:: Source records ::
........

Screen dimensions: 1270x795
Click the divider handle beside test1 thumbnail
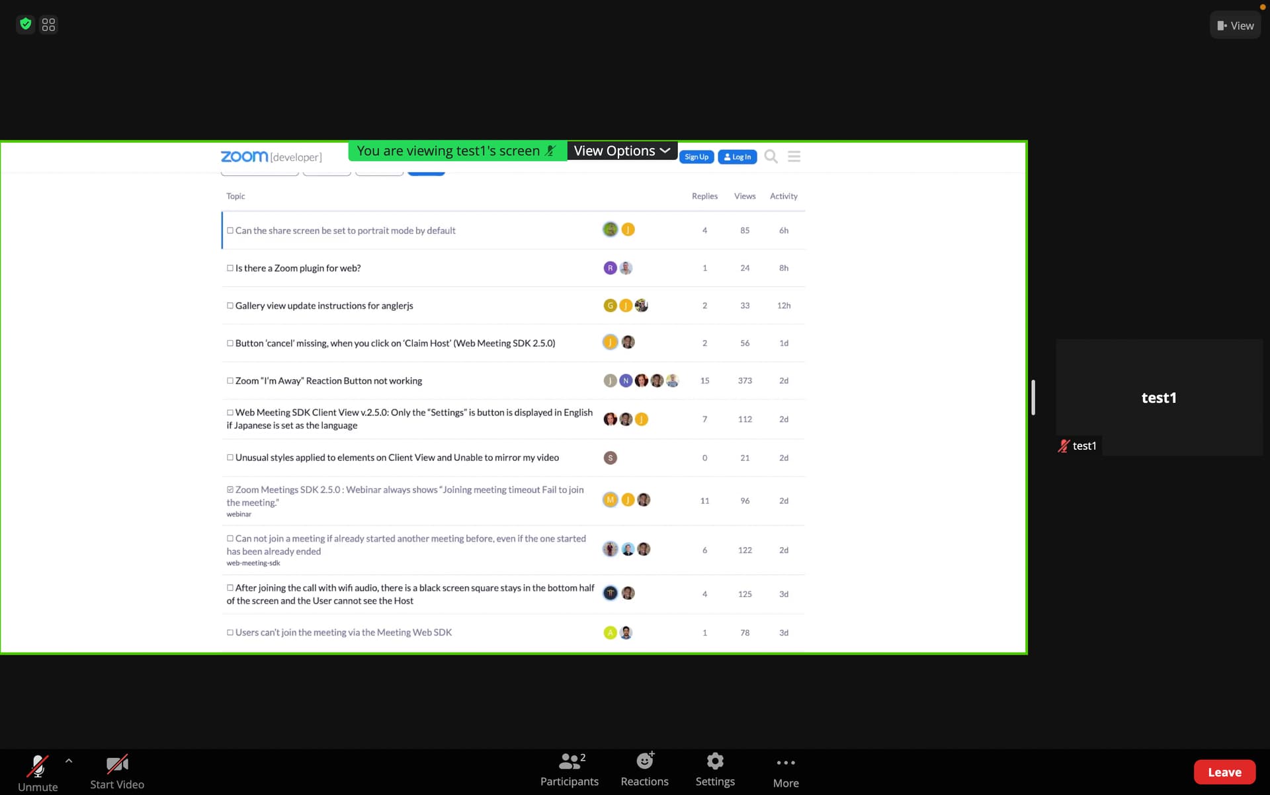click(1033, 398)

........

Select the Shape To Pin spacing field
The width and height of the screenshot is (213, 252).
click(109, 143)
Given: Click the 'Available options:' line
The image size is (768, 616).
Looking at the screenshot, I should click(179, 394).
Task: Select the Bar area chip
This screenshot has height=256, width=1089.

........

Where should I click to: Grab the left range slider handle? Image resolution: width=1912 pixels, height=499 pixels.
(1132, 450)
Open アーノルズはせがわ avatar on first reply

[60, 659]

........

:: Directions ::
Copy out the items from the line containing "Screen dimensions: 1270x795" through the line containing "click(1033, 398)", both ends included, with the same wording, leaving out the pictures.

:: Task answer ::
Screen dimensions: 1270x795
Click the divider handle beside test1 thumbnail
click(1033, 398)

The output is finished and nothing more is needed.